Observation group: The children underwent general anesthesia with tracheal intubation. The children took the head high and feet low, the right side lying position, and the left upper arm raised to ensure the elevation of the subscapular angle to the fifth intercostal plane. Three Trocars were placed in the middle of the umbilical cord and in the left and right upper abdomen. Then, with the help of pneumothorax pressure and manipulation forceps, the hernia contents were repositioned to the abdominal cavity, and the diaphragm defect was fully exposed in order to observe the size of the diaphragm defect. If there is a hernia sac in the child, push it to the abdominal side, and then use 2–0 non-absorbable needle suture to suture the defect diaphragm intermittently. The patch uses a new type of lightweight ultrapro hernia system (UHS) device to suture the defect from both sides of the small tension to the middle. After suturing, the operating instruments were pulled out, the incision was sutured, and the tracheal intubation was removed after the patient was awake and in stable situation.
Observation indicators
Main observation indicators: Postoperative respiratory complications, incidence of pulmonary hypertension, postoperative mechanical ventilation duration, antibiotic use duration, hospital stay, postoperative survival rate and recurrence rate.

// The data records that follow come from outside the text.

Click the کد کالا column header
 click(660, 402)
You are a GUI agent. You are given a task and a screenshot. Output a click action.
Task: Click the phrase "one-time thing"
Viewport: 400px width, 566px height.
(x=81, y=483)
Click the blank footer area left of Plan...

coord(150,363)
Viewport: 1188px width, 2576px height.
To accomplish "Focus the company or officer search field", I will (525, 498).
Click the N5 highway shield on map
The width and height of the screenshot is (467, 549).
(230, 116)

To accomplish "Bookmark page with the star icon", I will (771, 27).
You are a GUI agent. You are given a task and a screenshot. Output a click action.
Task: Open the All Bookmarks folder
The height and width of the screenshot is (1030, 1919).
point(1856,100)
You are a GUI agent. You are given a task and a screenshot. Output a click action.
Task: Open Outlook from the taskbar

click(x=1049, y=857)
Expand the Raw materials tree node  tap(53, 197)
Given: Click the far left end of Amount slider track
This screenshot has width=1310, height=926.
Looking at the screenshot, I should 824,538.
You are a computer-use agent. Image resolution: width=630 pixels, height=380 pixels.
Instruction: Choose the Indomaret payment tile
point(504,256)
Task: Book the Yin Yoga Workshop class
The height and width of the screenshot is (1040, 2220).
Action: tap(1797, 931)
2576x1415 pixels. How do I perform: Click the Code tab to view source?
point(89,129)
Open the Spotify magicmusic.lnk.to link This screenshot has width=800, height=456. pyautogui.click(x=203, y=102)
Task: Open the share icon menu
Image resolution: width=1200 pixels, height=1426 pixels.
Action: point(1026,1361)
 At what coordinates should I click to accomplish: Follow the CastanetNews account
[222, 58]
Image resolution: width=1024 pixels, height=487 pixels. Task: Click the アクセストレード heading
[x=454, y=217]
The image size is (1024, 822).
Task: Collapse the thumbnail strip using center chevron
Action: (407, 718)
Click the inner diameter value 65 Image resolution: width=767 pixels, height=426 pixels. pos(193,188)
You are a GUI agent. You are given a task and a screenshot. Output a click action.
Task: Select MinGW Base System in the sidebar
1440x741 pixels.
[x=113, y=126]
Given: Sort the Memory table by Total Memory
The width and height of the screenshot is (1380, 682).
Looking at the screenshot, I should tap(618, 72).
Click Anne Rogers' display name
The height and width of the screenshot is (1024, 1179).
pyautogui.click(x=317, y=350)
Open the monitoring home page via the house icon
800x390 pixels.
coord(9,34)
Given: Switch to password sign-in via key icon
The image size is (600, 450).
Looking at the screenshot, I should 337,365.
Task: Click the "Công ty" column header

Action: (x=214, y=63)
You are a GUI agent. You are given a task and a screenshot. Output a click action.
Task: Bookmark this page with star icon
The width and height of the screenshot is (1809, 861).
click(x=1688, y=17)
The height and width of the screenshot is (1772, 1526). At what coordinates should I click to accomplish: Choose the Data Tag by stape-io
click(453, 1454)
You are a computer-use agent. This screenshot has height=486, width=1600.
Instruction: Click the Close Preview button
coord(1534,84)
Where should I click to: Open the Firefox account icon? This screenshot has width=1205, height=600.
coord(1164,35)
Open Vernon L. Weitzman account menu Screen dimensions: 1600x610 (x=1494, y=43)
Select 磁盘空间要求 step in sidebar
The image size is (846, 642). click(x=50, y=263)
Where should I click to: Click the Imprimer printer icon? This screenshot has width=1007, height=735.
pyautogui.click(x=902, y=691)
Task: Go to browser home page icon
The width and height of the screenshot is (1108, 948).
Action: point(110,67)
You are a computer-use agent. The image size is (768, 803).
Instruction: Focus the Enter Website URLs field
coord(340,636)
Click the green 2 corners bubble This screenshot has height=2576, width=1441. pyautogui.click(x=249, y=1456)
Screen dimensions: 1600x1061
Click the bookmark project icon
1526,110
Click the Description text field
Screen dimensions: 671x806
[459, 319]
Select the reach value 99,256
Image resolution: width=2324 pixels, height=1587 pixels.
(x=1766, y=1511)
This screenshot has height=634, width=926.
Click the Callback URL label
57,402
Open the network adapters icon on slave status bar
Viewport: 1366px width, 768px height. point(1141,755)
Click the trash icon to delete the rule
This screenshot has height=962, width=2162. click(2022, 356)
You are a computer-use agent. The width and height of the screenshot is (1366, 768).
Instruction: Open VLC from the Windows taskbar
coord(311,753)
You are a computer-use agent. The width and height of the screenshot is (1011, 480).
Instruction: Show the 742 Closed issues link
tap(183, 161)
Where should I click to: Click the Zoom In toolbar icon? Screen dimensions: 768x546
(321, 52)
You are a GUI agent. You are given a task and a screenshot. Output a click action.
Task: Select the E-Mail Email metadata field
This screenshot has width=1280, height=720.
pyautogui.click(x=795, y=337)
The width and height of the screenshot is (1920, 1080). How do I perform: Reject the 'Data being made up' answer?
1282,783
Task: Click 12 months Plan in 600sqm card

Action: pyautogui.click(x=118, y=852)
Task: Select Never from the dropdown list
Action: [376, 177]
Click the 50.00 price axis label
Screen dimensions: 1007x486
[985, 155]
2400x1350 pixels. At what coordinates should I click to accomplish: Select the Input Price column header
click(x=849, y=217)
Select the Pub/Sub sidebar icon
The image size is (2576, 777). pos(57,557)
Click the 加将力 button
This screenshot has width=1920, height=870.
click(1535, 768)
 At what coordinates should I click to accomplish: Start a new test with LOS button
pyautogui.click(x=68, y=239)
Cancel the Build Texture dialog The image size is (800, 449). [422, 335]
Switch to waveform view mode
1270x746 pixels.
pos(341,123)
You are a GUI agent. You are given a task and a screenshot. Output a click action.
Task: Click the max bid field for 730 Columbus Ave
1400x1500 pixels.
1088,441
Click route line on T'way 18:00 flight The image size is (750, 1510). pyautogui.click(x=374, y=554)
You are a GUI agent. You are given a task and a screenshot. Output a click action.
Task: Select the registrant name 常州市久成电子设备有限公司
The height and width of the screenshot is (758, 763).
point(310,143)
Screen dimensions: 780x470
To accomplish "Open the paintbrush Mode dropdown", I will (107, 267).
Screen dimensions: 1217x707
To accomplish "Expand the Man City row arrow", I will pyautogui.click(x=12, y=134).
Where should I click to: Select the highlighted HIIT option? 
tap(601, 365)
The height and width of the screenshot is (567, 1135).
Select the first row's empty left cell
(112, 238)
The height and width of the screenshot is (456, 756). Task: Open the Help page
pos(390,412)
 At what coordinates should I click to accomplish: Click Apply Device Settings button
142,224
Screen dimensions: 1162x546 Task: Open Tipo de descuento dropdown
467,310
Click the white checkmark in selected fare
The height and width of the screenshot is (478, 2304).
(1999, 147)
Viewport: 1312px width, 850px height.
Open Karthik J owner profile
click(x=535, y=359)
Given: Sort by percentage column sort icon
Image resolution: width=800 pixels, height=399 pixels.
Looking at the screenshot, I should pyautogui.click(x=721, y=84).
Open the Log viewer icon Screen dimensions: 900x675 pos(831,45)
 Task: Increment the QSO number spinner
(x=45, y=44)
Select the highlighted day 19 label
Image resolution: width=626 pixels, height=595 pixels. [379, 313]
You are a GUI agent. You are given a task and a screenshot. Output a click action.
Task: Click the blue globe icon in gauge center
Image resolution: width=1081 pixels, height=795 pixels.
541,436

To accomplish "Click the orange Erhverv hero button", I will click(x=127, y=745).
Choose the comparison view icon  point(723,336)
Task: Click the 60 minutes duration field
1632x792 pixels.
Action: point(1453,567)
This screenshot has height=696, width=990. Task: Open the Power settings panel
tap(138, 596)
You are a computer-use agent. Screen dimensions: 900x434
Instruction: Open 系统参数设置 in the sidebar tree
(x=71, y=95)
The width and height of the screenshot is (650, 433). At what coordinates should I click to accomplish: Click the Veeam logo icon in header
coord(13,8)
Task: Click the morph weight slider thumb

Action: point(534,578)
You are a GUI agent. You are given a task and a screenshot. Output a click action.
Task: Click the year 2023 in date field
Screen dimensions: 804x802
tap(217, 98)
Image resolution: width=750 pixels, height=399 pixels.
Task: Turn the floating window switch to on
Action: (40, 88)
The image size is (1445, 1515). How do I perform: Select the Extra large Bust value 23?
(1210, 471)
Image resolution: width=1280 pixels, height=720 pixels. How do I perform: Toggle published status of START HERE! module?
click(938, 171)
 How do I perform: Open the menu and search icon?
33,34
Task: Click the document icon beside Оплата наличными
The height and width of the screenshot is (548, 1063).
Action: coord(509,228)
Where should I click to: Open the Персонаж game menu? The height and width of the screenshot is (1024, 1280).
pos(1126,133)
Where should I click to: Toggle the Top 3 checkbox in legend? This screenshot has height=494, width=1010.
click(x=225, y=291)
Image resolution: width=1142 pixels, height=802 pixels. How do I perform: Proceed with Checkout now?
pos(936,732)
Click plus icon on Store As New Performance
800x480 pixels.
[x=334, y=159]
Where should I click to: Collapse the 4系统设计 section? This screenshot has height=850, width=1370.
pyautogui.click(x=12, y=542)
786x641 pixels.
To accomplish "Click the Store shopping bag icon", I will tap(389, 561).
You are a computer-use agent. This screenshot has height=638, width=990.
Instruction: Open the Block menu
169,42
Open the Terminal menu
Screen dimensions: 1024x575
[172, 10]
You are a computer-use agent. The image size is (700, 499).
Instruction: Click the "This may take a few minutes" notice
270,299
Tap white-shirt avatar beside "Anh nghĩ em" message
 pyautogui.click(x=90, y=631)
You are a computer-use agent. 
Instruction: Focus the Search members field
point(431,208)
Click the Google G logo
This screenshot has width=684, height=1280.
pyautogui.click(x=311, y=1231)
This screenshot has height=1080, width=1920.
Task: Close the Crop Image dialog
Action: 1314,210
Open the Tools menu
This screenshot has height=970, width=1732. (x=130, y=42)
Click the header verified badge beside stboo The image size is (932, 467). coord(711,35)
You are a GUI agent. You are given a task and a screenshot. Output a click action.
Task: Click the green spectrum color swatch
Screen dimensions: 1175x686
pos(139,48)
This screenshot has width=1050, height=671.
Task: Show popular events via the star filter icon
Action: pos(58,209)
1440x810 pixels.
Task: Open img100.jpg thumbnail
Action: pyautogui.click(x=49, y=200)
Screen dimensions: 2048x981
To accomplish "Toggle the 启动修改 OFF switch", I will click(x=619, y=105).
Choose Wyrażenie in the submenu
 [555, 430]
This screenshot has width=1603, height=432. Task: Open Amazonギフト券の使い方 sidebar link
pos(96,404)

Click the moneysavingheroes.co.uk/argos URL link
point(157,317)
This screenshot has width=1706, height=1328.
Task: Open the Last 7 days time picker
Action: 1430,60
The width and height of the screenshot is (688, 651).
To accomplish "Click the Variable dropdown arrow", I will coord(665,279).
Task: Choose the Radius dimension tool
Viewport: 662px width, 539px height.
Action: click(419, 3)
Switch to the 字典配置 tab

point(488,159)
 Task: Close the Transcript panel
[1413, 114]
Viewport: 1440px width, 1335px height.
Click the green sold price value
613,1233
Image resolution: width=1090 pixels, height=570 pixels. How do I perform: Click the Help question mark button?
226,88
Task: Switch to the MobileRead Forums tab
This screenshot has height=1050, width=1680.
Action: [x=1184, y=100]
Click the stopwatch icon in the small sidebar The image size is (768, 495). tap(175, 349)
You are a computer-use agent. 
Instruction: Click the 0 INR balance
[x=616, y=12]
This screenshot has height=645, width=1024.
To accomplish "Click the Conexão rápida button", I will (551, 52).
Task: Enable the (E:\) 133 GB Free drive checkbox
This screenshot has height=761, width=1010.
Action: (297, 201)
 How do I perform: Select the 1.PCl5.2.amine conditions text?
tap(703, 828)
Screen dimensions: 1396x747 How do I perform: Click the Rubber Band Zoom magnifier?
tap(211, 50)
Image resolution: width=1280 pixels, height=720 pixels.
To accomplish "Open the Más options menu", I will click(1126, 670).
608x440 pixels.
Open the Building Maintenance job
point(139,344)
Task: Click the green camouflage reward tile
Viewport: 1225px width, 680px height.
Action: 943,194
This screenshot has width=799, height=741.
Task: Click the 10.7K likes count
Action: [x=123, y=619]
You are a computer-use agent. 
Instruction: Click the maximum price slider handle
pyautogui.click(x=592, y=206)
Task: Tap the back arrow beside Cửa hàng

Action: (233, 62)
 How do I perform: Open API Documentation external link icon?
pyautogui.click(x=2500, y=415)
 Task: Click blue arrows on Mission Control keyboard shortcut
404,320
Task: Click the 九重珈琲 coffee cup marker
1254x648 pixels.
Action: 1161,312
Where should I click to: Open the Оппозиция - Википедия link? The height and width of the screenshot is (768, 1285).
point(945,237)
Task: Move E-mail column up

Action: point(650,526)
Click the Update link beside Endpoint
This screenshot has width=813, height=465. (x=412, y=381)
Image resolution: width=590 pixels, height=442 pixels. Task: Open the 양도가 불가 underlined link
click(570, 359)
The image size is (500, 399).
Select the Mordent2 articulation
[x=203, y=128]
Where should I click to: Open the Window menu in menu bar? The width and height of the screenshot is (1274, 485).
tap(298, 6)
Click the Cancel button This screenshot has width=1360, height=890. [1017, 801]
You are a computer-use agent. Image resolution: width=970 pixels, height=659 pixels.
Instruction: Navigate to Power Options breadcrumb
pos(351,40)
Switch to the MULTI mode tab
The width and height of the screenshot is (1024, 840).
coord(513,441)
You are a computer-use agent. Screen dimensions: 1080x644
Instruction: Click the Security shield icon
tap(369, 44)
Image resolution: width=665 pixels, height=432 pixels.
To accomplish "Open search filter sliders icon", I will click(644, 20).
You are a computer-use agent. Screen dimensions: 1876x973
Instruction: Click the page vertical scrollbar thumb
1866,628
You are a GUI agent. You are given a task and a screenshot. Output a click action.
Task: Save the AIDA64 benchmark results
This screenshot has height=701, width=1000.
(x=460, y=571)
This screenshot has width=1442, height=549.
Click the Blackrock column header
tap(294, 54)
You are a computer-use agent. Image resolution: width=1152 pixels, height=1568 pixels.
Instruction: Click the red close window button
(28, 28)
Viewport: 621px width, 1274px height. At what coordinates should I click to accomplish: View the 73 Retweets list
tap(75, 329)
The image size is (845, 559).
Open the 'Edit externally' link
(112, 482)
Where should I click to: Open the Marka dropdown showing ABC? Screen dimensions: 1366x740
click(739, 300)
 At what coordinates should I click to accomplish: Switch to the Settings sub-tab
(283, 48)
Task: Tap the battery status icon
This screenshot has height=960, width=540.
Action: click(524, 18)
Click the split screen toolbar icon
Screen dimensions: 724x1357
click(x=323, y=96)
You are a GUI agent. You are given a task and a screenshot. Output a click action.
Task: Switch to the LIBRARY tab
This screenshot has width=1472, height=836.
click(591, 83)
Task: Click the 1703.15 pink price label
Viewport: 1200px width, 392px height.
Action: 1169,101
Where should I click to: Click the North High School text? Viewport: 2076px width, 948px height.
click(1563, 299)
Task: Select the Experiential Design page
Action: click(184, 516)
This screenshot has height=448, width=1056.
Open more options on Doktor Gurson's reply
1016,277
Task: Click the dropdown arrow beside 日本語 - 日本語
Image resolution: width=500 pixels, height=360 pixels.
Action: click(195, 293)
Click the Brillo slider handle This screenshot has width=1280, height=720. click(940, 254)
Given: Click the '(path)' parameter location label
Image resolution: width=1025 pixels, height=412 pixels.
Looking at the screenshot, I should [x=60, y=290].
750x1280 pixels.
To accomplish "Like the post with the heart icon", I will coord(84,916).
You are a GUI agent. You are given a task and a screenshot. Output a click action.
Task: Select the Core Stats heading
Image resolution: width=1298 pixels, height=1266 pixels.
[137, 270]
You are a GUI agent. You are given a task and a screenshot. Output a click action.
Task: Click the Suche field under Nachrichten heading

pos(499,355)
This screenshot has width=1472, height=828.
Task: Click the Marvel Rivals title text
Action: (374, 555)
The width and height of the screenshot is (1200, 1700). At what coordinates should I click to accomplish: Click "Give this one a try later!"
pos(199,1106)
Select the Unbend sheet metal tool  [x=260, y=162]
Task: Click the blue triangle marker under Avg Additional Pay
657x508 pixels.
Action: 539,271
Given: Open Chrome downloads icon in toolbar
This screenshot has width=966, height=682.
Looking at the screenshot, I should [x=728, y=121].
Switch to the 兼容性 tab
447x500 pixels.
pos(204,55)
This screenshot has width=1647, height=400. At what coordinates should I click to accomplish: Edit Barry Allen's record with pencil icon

Secondary observation indicators: Number of cases of cardiac malformation combined with pulmonary hypertension, preoperative mechanical ventilation adjusted blood gas, and intraoperative manual ventilation.
Successful operation: X-ray examination showed complete repair of hernia sac; the whole lung volume and effective lung volume decreased while the residual volume increased; pulmonary artery pressure was normal.
Postoperative recurrence: Complications such as hernia sac protrusion, pulmonary volume increase, cardiovascular malformation, etc.
The lung to head ratio (LHR) is an indicator for assessing and predicting fetal prognosis. LHR = (right lung long diameter × right lung short diameter) / head circumference. If LHR > 1.4, the prognosis for the child is good; a LHR < 1.0 indicates severe CDH and poor prognosis.
An arterial blood PH < 7.3 or PaCO2 > 60 mmHg indicates hypoxia, acidic blood and severe diaphragmatic hernia.
Statistical method
SPSS 22.0 statistical software was used for analysis. The measurement data were expressed as mean ± standard deviation (\( \overline{x} \) ± sd). Two sample t test was used for inter-group comparison, and one-way ANOVA was used for intra-group comparison at different time points. Enumeration data were expressed as case / percentage (n/%) and tested by χ2 test or Fisher’s exact test. P < 0.05 was considered statistically significant.